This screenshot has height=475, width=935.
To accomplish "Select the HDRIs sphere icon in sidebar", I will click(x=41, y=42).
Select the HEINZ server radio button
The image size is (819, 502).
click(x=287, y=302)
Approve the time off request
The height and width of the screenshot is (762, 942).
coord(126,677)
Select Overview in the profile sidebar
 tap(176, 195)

━━━━━━━━━━━━━━━━━━━━

Exercise details:
Rewrite all of the data above with "sidebar" swapped for "side panel", leaving everything else unchanged.

Solution:
This screenshot has height=475, width=935.
To accomplish "Select the HDRIs sphere icon in side panel", I will click(x=41, y=42).
Select the HEINZ server radio button
The image size is (819, 502).
click(x=287, y=302)
Approve the time off request
The height and width of the screenshot is (762, 942).
coord(126,677)
Select Overview in the profile side panel
 tap(176, 195)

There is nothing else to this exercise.